What to work on: Copy out all lines in the data below containing the string "section".
____ Supplied entries
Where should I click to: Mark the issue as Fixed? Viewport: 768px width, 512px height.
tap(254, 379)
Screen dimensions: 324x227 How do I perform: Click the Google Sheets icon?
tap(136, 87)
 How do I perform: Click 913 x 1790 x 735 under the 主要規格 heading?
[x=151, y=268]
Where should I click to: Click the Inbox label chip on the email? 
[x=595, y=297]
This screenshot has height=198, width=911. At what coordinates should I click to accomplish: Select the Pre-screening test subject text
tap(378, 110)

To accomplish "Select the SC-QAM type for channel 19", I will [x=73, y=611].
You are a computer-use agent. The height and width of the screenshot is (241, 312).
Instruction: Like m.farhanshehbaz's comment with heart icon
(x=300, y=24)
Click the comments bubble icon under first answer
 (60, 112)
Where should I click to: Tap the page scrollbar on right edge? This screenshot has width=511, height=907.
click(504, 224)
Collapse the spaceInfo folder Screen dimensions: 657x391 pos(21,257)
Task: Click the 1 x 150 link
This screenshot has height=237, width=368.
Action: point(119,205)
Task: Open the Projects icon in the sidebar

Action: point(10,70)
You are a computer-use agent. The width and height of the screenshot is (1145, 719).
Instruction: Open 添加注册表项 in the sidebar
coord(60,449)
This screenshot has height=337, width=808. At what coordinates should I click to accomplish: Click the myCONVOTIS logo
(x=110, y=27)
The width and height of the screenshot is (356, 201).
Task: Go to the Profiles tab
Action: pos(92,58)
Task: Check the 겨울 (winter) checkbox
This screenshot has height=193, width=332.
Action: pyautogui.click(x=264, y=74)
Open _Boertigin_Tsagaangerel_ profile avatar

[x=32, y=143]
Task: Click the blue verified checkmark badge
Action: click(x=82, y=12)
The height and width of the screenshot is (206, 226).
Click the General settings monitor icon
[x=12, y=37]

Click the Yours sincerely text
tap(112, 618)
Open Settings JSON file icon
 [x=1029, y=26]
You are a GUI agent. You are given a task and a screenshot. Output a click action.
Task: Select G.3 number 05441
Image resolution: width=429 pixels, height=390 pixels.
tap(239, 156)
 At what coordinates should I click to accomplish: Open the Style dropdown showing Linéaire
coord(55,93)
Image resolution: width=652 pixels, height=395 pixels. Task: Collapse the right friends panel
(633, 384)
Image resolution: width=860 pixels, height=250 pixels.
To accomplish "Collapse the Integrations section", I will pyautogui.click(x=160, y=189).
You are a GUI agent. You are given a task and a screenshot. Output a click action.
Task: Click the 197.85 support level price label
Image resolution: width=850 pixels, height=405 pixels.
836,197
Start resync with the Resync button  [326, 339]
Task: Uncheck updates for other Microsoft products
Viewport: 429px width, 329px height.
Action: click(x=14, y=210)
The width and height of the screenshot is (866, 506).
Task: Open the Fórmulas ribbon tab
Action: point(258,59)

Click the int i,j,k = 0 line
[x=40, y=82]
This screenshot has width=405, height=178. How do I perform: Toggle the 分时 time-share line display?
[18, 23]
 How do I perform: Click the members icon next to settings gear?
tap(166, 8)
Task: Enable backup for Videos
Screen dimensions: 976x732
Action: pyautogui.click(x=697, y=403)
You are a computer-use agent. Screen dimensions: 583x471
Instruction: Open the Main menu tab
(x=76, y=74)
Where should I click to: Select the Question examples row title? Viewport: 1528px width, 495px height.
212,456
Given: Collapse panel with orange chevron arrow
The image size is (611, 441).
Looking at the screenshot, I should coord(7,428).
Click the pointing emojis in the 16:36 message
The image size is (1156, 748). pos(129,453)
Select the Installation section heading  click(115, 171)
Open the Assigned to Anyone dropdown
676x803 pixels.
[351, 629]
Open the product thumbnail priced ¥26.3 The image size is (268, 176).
________
Expected output:
To accomplish "Collapse the Integrations section", I will pyautogui.click(x=160, y=189).
Select the Installation section heading  click(115, 171)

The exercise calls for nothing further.